Normalizes edge attributes and backward Dijkstra values in the graph data.

Parameters:
  • data (Data) – PyTorch Geometric Data object

  • k (int) – Window size for local observation

  • edge_normalize (str) – Method for normalizing edge attributes

  • bd_normalize (str) – Method for normalizing backward Dijkstra values

Returns:

Normalized Data object

Return type:

Data

get_bd_prefs

get_bd_prefs(pos_list, bds, range_num_agents)

Gets movement preferences based on backward Dijkstra values.

Parameters:
  • pos_list (numpy.ndarray) – Agent positions of shape (N,2)

  • bds (numpy.ndarray) – Backward Dijkstra values of shape (N,W,H)

  • range_num_agents (numpy.ndarray) – Range of agent indices

Returns:

Agent movement preferences

Return type:

numpy.ndarray

create_data_object

create_data_object(pos_list, bd_list, grid, k, m, goal_locs, extra_layers, bd_pred, labels=np.array([]), debug_checks=False)

Creates a PyTorch Geometric Data object from raw MAPF data. The usable extra information is agent_locations, agent_goal, near_goal_info, and at_goal_grid as well as bds which are almost always used.

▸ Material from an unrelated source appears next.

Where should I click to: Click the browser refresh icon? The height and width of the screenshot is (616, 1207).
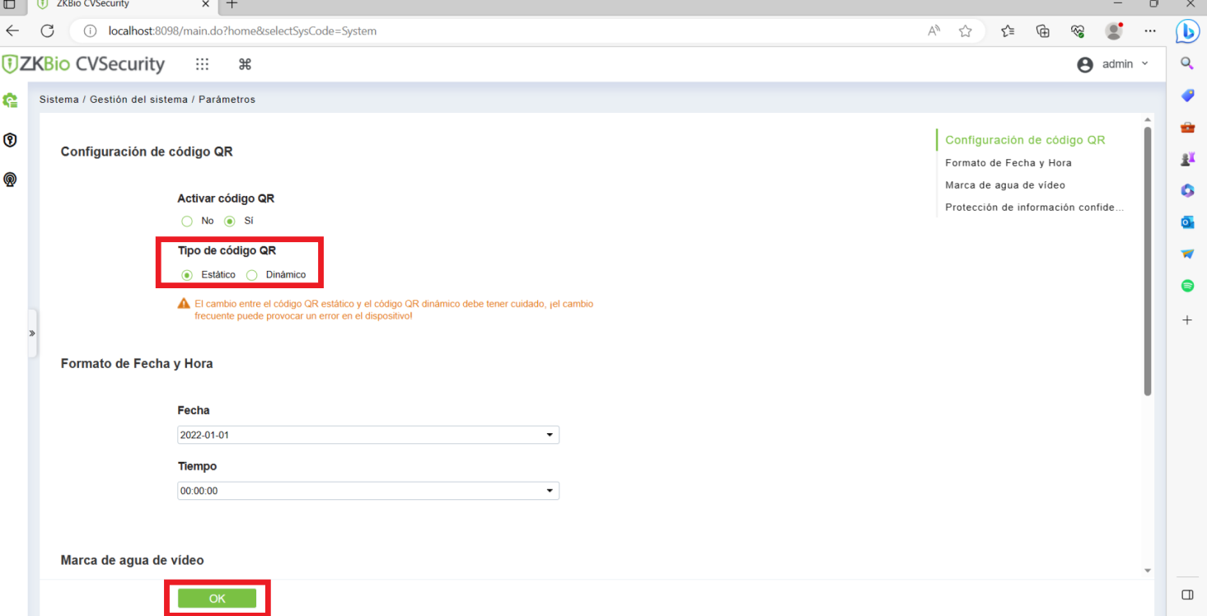pyautogui.click(x=47, y=31)
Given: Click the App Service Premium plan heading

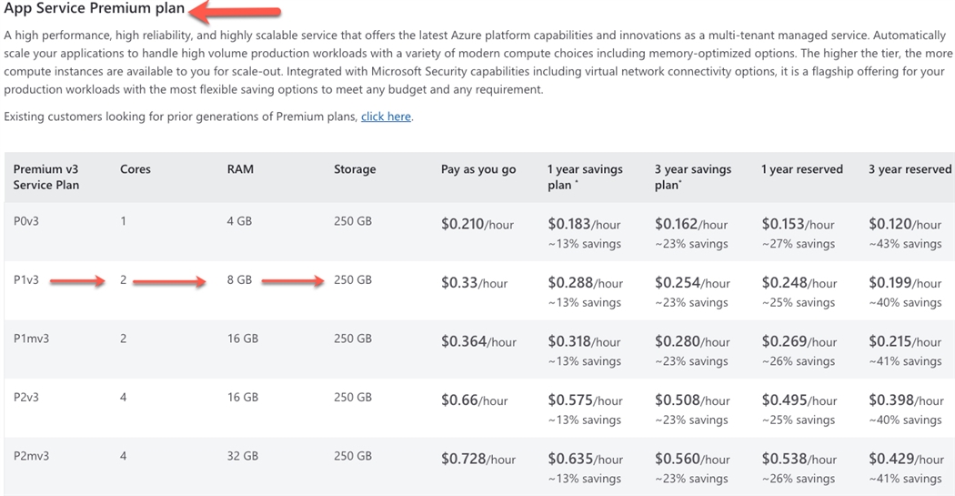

Agent locations provides the locations of the agents nearby, agent goal provides the goal locations of the agents nearby, near_goal_info provides the agents near the goal, and at_goal_grid provides a binary grid of the agents if they are at their goal.

Parameters:
  • pos_list (numpy.ndarray) – Agent positions of shape (N,2)

  • bd_list (numpy.ndarray) – Backward Dijkstra values of shape (N,W,H)

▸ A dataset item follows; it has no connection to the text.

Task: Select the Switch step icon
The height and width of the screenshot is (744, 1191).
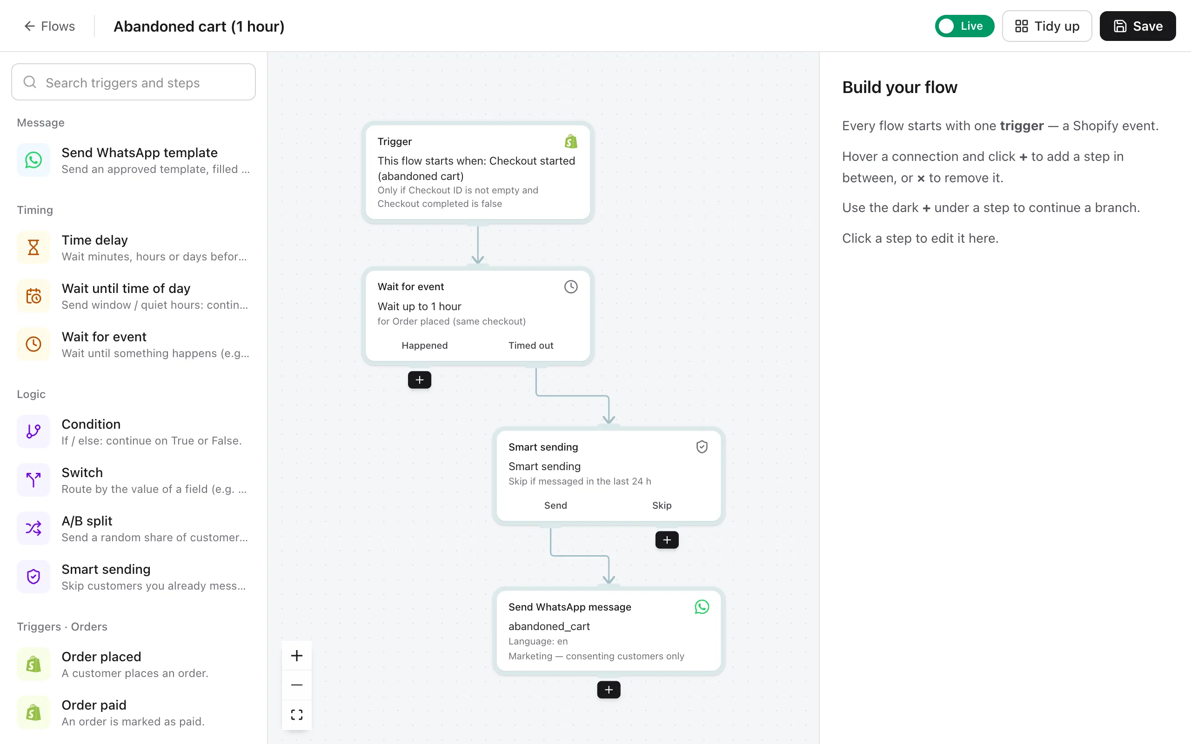Action: click(x=33, y=480)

  • grid (numpy.ndarray) – Grid map of shape (W,H)

  • k (int) – Window size for local observation

  • m (int) – Number of closest neighbors to consider

  • goal_locs (numpy.ndarray) – Goal locations of shape (N,2)

  • extra_layers (list) – List of additional features to include

  • bd_pred (str) – Whether to include backward Dijkstra predictions

  • labels (numpy.ndarray) – Ground truth labels

  • debug_checks (bool) – Whether to perform debug assertions

Returns:

PyTorch Geometric Data object

Return type:

Data

Dataset Classes

MyOwnDataset

class MyOwnDataset(Dataset)

A PyTorch Geometric Dataset for processing and loading MAPF data as graphs.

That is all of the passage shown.